- [What the task asks]
Only the number is needed. Please count the lines below in which the word "orange" occurs.

┌────────

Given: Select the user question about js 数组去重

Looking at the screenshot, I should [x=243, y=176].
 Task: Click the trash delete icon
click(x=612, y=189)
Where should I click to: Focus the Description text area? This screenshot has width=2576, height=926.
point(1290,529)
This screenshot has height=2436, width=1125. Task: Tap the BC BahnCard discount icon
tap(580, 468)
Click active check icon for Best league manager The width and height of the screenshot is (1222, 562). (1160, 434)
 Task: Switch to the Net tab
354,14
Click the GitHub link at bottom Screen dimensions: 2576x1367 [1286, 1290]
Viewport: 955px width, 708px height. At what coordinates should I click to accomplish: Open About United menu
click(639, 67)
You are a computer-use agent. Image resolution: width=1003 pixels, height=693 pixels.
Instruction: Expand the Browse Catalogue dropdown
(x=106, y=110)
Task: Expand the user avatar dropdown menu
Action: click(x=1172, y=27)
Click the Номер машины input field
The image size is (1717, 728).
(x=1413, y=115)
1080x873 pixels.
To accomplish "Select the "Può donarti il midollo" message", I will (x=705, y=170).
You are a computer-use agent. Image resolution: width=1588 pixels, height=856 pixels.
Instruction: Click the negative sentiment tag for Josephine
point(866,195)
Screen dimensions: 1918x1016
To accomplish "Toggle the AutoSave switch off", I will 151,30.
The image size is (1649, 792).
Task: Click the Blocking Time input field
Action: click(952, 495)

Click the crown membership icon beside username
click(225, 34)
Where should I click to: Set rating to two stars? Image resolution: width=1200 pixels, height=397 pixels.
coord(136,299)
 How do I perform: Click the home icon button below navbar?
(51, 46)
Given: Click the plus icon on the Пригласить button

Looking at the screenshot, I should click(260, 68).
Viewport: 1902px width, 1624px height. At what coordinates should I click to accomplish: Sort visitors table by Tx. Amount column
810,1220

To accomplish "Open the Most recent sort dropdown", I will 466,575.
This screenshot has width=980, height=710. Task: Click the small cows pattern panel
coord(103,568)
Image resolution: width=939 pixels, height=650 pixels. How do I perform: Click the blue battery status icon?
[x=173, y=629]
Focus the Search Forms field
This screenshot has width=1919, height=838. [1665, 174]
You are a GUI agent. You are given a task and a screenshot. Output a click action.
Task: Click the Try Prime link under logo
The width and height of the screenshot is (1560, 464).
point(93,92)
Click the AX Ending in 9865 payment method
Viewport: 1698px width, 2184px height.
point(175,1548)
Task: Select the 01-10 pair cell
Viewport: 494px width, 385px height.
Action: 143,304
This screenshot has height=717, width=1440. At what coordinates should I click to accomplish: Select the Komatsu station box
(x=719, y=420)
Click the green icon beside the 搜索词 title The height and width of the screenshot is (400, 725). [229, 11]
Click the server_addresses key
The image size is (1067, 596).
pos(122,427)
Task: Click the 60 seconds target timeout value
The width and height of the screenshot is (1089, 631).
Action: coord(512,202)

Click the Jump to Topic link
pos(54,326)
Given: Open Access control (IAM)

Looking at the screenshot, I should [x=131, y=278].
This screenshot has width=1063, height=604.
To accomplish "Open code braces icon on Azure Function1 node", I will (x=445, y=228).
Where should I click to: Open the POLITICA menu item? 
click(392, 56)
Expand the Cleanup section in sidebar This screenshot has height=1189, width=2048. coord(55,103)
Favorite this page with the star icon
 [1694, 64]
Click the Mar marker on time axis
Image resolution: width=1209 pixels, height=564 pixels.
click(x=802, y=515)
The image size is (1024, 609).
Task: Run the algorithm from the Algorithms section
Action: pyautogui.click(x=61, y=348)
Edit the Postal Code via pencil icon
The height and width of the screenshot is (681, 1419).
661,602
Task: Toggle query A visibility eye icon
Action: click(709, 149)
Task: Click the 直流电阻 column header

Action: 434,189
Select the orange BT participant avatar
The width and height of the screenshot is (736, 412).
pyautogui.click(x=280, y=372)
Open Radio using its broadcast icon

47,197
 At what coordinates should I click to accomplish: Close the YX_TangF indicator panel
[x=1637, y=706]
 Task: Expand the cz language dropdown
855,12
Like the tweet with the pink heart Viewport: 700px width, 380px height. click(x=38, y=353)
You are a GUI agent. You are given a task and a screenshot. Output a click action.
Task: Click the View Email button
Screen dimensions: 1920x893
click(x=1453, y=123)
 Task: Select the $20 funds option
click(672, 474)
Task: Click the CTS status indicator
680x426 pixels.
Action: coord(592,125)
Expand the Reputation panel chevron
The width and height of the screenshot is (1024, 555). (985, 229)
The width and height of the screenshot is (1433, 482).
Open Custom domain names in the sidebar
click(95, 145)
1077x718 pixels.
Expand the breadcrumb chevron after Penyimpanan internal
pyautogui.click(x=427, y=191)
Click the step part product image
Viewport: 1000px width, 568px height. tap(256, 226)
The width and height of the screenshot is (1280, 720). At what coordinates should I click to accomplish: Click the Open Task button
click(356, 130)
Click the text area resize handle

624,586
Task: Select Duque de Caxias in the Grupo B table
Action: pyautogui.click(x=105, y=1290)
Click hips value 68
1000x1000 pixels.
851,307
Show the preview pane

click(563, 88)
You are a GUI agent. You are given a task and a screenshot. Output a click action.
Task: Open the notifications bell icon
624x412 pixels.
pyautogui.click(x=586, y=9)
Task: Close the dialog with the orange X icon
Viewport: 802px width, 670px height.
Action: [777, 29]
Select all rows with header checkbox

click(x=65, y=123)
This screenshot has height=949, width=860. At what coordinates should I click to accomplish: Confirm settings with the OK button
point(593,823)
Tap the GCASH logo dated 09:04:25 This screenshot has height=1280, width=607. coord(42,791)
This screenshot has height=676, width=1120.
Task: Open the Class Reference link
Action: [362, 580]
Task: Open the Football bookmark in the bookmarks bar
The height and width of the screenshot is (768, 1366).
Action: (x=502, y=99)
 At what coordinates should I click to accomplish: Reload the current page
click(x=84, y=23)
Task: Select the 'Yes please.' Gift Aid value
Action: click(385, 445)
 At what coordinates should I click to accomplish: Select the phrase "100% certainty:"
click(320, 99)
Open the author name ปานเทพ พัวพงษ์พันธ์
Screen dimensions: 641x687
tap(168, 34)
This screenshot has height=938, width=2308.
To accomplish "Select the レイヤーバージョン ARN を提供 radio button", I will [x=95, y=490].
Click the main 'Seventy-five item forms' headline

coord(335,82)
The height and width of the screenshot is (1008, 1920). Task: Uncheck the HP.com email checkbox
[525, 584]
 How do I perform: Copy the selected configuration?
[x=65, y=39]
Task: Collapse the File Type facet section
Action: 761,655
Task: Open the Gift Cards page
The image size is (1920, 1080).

└────────

- [Result of the exercise]
2